### Excerpted text

As usual, Kent nails it.  Academia, including legal academia, is chock full of largely self-annointed (and media-annointed) "experts" with one thing in common: a Leftist and pro-criminal bias.  This is not uniformly true (for example, see Prof. John Pfaff's work noted by Steve Erickson here, or Campbell Law Prof. Zach Bolitho), but a pro-criminal bias is endemic in both law schools and think tanks.

What this brought to mind was a bunch of "experts" often cited in the liberal press, such as the Washington Post (just today) and the New York Times.  That would be the Brennan Center operating out of New York City.

The Brennan Center is to incarceration what the DPIC is to the death penalty:  An organization that fronts itself as a source of information while making less prominent its actual purpose  --  to crusade for the interests of criminals.  This is very much why it is sought out for its "expert" views (while CJLF occupies Linda Greenhouse's doghouse and, according to her, should be shunned).

It was the Brennan Center that discovered, contrary to the findings of every credible researcher who has looked at the question (not to mention common sense), that the country's markedly increased willingness over the last generation to incarcerate people who commit crime has had next to nothing to do with the marked decrease in crime.  I covered the Brennan Center's preposterous "study" here.  

WaPo fact checker Michelle Ye Hee Lee had this article Thursday on President Obama's various statements after mass shootings, which are not fully consistent with each other or with the facts.  The article also has a cautionary nugget about what "experts say" and what "studies show."

### Exercise instructions
Copy out the entire post on the Brennan Center and criminal-justice "experts," word for word.

### Data supplied
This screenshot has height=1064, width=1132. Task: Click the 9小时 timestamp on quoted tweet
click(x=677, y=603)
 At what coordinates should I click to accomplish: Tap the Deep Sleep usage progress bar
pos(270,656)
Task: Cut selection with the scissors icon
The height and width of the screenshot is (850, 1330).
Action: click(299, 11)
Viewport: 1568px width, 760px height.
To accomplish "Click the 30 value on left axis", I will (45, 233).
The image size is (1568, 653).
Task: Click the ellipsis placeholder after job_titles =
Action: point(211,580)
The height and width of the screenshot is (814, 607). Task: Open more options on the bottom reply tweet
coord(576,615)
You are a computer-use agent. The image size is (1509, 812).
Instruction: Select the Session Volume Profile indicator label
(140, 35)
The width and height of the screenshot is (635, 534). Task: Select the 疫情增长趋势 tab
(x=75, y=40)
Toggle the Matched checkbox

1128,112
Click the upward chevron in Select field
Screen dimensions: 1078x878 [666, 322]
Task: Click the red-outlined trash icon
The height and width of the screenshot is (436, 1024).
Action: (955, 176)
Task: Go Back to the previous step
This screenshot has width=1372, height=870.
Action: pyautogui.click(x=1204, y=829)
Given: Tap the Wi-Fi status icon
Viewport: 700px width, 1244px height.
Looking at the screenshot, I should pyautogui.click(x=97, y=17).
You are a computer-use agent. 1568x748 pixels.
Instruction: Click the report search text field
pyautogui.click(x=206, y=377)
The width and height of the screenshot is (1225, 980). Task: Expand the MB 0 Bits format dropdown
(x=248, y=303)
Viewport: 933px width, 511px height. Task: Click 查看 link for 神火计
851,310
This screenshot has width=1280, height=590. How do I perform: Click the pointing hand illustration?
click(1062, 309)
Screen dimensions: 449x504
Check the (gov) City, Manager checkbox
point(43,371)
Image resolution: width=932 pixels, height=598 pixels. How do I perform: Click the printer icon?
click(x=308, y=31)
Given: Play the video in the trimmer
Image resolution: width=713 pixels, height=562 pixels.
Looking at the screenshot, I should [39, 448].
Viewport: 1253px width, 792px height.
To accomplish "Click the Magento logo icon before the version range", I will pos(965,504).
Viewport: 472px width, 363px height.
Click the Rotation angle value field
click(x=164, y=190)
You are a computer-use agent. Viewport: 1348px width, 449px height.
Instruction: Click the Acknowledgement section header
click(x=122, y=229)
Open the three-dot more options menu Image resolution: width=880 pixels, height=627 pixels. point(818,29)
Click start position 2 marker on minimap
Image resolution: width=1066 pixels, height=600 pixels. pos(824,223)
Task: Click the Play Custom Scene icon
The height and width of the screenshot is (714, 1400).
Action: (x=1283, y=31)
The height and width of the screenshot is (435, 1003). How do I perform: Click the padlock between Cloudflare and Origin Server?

### Completed task
As usual, Kent nails it.  Academia, including legal academia, is chock full of largely self-annointed (and media-annointed) "experts" with one thing in common: a Leftist and pro-criminal bias.  This is not uniformly true (for example, see Prof. John Pfaff's work noted by Steve Erickson here, or Campbell Law Prof. Zach Bolitho), but a pro-criminal bias is endemic in both law schools and think tanks.

What this brought to mind was a bunch of "experts" often cited in the liberal press, such as the Washington Post (just today) and the New York Times.  That would be the Brennan Center operating out of New York City.

The Brennan Center is to incarceration what the DPIC is to the death penalty:  An organization that fronts itself as a source of information while making less prominent its actual purpose  --  to crusade for the interests of criminals.  This is very much why it is sought out for its "expert" views (while CJLF occupies Linda Greenhouse's doghouse and, according to her, should be shunned).

It was the Brennan Center that discovered, contrary to the findings of every credible researcher who has looked at the question (not to mention common sense), that the country's markedly increased willingness over the last generation to incarcerate people who commit crime has had next to nothing to do with the marked decrease in crime.  I covered the Brennan Center's preposterous "study" here.  

WaPo fact checker Michelle Ye Hee Lee had this article Thursday on President Obama's various statements after mass shootings, which are not fully consistent with each other or with the facts.  The article also has a cautionary nugget about what "experts say" and what "studies show."